2) The Media— Due to the fact that my teams have not been in contention for national championships, or Super Bowls, for about fifteen years, I now (largely!) cheer against a team more than I cheer for one.  The reason: media fawning.  I know, I know, the media fawns over Peyton Manning, Tom Brady, the Patriots, and Bill Belichick, and I don’t hate them.  I know it’s hypocritical, but I guess I’ve reached some sort of acceptance with them.  I’ve been beat over the head for so long, over a decade, with non-stop discussions about their brilliance, that I guess I’ve been hypnotized into acquiescence.  The fawning makes me ill, regardless of the direction, and ESPN has appeared so infrequently on my television that when I do have it on, it almost feels nostalgic, but I loathe nothing more than the flavor of the month club in the media.  The flavor of the month club involves a team (hopefully from a highly populated state, i.e., New York) that is on the rise, and has the greatest (fill in the blank) to ever (fill in the blank), and they tell us it enough times to hopefully make it true in our minds too.  You can try and try to pound that nail in my brain, I mentally tell them, until it reaches a layer of conscious thought, but I’m not going to accept it as truth, until it is.  I may take this a bit further than most, as a result of age and countless hours of rebelling against their indoctrination, but I actively cheer against the flavor of the month.

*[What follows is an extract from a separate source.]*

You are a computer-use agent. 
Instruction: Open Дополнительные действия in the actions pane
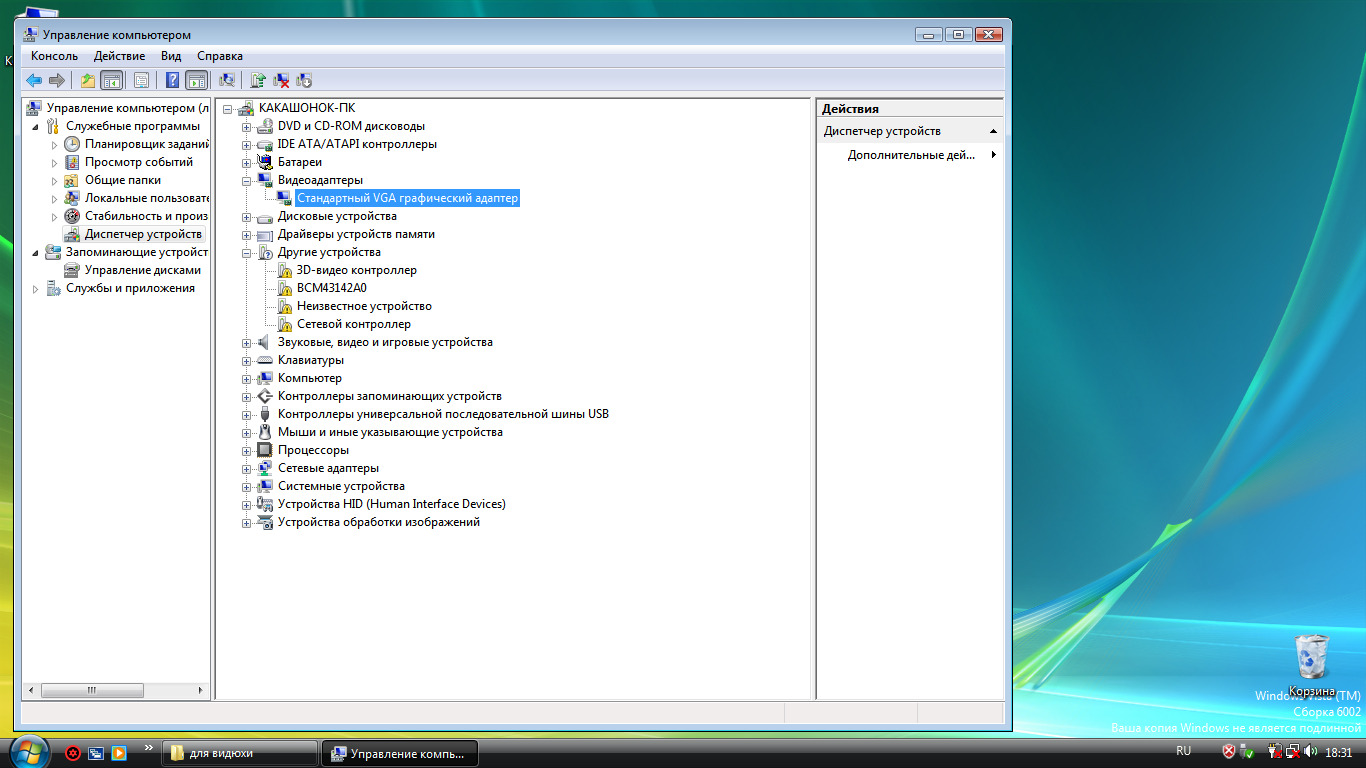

1) “That’s Football”— is a quote that you’ll likely only hear from players, after a reporter has jammed a microphone in their face, in a sensitive moment, after a crushing defeat.  For the reporter, and the recipients of their largesse, the events that shape a football game are equivalent to life and death, and they mock and ridicule any player that says anything to the contrary.  For them, these moments are about championship or choke; legacy or failure; and the greatest to ever play the game versus the guy that will be haunted by an asterisk on his deathbed.  It’s football.  It’s the way the ball bounces.  Some receiver that hasn’t caught a ball all year will make a catch, because he’s taller than the guy that’s covering him; some guy will fumble, because human beings drop things; one will throw an interception, even though he’s never done it all year, based on percentages.  It’s football.  There are twenty-two professionally trained athletes on the field at any given time, and if they’re in the Super Bowl, they’re likely to be some of the best athletes on the planet.  These people are obsessively trained to make things happen, and at least one of them does on every play.  “That’s football.”

Obsessed fans walk away from such a quote believing that it means that the player was somehow less focused on winning?  If this is your take, you can go ahead and assume you’re wrong.  You can go ahead and assume that that game meant more to them than it could ever possibly mean to you.  If an NFL player is lucky enough to play in a Super Bowl, it’s possible that they may have just endured 19 games to get there, and this doesn’t account for all that they had to endure before that season even started.  If the player is in the NHL, or the NBA, they could play over 100 games; and the players in the MLB could play in over 180.  How many momentum swings do professional athletes have to endure in those games, or in that season, to reach the pinnacle of their sport?  How many lucky plays –that shouldn’t have happened— have gotten them to this point?   How many injuries has each player had to endure to get to that point where they made a crucial mistake that cost their team a championship game?  Most players would not ask the conduit of the people (the reporter) for sympathy, but they’re probably shocked to learn that the invested (see obsessed) fan is crushed with this “That’s just the way the ball bounces” answer.

It’s possible that a player may be saying something like this out of pure exhaustion, or it may have something to do with the fact that after going from pee wee football to the greatest stage the game has to offer, they know that no matter how much blood, sweat, and tears you cast, the ball simply bounces the other way some of the times.  It may also have something to do with the fact that if they dropped to their knees, weeping in utter despair –like you do— they would have more people than you will, considering them an absolute laughing stock.